3. The contract of a guarantor is his own separate contract in the nature of a warranty by him that the thing guaranteed to be done by the principal shall be done, and is not an engagement jointly with the principal to do the thing.

4. The original contract of a guarantor's principal is not his contract and he answers only for the consequence of the default of the principal.

5. When default occurs on the part of the principal, the guarantor's liability becomes primary and is absolute.

6. When a buyer purchases drilling mud and supplies from a seller upon an open account, and a third person enters into a written contract of guaranty with the seller to guarantee payment of such open account in case of default on the part of the buyer, in an action by the seller against the buyer upon the open account and the guarantor upon his written guaranty to recover the amount due on the open account, the running of the statute of limitations in favor of the buyer does not effect a discharge or release of the guarantor from his obligation to pay the amount due under this written guaranty, since his liability became primary and absolute before the statute had run in favor of the buyer.

7. The record in an action to recover money upon an open account against a buyer and against a guarantor upon his written guaranty examined, considered and held: That the trial court committed error when it rendered judgment in favor of the guarantor upon a motion for judgment on the pleadings.

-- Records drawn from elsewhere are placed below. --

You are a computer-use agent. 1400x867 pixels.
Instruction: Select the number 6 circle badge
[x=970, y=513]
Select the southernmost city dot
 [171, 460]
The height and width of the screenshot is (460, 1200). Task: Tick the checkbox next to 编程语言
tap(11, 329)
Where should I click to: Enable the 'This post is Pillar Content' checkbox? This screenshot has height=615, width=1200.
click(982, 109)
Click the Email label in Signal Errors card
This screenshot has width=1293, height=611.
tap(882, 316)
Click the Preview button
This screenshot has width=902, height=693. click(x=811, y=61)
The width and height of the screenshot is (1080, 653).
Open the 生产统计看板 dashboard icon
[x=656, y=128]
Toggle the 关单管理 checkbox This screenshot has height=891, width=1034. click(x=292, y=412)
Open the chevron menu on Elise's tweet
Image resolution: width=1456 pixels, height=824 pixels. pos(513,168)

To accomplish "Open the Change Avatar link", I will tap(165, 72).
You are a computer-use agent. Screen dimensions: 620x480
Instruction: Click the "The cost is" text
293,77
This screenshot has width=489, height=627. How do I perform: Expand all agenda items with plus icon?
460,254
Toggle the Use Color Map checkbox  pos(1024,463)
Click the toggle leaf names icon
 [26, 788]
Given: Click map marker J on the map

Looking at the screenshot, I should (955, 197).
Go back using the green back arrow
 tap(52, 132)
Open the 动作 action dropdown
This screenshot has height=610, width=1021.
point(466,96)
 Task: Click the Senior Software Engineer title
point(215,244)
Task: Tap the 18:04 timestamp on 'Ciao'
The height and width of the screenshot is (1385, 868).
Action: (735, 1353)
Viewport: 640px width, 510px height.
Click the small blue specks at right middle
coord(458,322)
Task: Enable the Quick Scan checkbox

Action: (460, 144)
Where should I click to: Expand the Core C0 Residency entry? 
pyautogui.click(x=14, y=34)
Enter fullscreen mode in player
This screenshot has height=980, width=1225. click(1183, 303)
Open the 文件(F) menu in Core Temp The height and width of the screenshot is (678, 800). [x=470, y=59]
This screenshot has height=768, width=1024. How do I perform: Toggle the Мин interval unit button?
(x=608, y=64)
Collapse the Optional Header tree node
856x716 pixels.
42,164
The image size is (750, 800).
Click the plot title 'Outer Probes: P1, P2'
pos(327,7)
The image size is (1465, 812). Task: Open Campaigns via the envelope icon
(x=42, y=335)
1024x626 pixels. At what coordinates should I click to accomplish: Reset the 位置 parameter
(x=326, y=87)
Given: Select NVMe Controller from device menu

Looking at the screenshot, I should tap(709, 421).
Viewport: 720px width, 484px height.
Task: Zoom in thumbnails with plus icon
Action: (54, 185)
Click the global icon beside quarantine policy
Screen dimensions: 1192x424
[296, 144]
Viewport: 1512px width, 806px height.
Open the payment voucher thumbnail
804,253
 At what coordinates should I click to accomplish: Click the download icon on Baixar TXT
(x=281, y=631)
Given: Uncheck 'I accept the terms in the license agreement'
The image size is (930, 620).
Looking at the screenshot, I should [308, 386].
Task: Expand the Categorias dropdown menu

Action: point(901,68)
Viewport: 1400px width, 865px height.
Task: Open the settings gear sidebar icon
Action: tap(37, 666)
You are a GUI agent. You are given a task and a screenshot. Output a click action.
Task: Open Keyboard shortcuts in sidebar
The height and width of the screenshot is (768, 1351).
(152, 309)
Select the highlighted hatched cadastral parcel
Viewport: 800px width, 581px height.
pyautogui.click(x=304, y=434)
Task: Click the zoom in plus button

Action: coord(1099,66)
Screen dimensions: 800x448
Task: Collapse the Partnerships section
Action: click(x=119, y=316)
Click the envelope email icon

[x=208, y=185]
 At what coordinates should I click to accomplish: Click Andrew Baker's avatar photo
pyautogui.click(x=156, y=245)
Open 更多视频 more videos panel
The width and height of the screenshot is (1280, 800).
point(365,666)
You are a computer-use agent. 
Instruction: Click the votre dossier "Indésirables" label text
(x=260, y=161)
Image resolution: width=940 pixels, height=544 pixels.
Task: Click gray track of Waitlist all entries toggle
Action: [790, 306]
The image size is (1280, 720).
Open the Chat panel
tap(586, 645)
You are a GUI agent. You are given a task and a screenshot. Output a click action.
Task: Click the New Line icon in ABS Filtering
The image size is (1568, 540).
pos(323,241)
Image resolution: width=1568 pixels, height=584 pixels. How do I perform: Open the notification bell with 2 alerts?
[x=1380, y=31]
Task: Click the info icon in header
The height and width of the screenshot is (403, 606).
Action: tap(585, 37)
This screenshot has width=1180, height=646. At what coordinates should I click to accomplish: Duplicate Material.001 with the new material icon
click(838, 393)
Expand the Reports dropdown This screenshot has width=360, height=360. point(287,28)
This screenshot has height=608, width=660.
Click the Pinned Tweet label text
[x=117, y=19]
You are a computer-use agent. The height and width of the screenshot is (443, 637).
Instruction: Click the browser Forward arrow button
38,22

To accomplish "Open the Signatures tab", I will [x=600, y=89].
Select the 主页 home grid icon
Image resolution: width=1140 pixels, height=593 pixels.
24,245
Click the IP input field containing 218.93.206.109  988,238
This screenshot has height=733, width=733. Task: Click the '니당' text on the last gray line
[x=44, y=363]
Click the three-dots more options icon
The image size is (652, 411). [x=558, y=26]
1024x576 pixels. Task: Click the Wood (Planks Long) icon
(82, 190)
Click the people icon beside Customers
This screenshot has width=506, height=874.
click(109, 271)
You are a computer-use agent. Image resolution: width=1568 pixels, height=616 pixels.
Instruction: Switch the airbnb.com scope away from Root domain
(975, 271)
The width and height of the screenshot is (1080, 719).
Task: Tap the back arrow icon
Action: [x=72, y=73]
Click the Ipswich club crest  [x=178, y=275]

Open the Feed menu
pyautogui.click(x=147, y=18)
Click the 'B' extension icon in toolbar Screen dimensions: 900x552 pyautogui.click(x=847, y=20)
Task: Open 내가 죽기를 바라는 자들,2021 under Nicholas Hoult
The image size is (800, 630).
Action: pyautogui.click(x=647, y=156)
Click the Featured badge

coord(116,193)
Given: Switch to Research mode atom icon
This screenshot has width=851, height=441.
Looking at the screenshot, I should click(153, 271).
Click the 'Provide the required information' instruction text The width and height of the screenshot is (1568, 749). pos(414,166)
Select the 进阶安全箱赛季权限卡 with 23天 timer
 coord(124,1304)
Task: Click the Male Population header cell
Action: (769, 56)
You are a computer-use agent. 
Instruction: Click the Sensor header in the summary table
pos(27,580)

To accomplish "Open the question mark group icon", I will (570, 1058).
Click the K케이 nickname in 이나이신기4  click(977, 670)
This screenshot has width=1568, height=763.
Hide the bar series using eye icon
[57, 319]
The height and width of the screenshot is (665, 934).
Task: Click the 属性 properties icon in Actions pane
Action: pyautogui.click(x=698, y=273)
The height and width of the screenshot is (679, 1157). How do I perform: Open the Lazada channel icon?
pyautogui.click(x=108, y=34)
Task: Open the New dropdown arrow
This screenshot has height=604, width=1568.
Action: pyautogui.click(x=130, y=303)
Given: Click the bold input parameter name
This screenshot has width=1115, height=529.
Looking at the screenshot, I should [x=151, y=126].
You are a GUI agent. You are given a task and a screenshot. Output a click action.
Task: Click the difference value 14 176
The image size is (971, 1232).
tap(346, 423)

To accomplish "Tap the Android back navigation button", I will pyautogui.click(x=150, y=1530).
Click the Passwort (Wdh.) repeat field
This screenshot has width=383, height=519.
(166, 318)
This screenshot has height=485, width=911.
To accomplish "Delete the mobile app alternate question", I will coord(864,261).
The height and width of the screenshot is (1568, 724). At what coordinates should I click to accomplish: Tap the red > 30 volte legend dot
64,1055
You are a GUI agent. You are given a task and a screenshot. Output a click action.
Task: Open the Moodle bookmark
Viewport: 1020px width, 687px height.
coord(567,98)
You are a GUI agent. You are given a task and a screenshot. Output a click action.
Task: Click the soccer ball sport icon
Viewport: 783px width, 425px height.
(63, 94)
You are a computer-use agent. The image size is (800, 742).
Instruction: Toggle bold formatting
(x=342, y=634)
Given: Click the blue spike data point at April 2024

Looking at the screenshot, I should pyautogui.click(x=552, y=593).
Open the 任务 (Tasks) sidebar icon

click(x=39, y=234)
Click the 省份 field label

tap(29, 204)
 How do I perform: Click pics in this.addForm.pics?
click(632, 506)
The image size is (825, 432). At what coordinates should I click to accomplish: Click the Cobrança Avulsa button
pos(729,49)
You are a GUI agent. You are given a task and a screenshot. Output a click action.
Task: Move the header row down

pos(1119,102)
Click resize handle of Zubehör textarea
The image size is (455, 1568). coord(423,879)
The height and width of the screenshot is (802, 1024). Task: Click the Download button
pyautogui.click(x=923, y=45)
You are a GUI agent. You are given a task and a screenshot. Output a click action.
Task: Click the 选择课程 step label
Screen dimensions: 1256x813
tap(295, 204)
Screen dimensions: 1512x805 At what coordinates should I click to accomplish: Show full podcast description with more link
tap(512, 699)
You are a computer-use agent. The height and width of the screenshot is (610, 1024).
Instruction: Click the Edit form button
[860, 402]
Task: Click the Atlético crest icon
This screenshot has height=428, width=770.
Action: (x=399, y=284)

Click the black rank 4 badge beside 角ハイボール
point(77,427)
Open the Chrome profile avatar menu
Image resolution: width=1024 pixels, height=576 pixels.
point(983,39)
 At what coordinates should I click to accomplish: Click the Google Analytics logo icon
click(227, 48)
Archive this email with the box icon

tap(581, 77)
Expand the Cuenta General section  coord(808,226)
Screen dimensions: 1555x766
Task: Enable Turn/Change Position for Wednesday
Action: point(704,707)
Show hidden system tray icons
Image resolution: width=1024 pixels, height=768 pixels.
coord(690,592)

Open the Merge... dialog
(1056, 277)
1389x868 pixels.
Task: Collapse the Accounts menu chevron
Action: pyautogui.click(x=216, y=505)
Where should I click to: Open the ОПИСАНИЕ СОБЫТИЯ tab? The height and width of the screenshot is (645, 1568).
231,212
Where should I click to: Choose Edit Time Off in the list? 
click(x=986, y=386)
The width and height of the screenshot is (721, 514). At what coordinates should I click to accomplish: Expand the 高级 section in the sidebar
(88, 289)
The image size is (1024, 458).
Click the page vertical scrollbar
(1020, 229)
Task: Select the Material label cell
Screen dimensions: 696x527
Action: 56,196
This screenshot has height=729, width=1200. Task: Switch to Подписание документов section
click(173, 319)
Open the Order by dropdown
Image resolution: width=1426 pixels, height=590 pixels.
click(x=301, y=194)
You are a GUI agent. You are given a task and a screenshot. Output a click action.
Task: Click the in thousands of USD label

T. Hillas Eskridge, Tulsa, Okl., argued the cause, and Marvin E. Thompson, George W. Holland and Clifford R. Holland, Jr., Russell, and Bradford J. Williams, Fenelon Boesche, Richard B. McDermott and Franklin D. Hettinger, Tulsa, Okl., were with him on the briefs for appellant.

D. A. Hindman, Stockton, argued the cause, and Stanley Krysl, Stockton, was with him on the briefs for appellees.

FATZER, Justice.

This was an action to recover money from Yockey Oil Company, Inc., upon its open account, and from R. B. Osborn upon a written contract entered into with plaintiff March 30, 1951. Yockey Oil Company, Inc., contended that the statute of limitations barred recovery against it; Osborn contended that pursuant to his contract he was a guarantor for the principal debtor, Yockey Oil Company, Inc., and that since the action was barred as to the principal, it was therefore barred as to himself, as guarantor. The trial court sustained Osborn's motion for judgment on the pleadings, and plaintiff has appealed.

Yockey Oil Company, Inc., hereafter referred to as Yockey, owned interests in certain oil and gas leases and managed the leases for the other interest holders. In connection with such management it purchased drilling mud and supplies from plaintiff, hereafter referred to as Bomud, between March 10, 1951, and August 1, 1951, on open account totaling in the sum of $4,926.18.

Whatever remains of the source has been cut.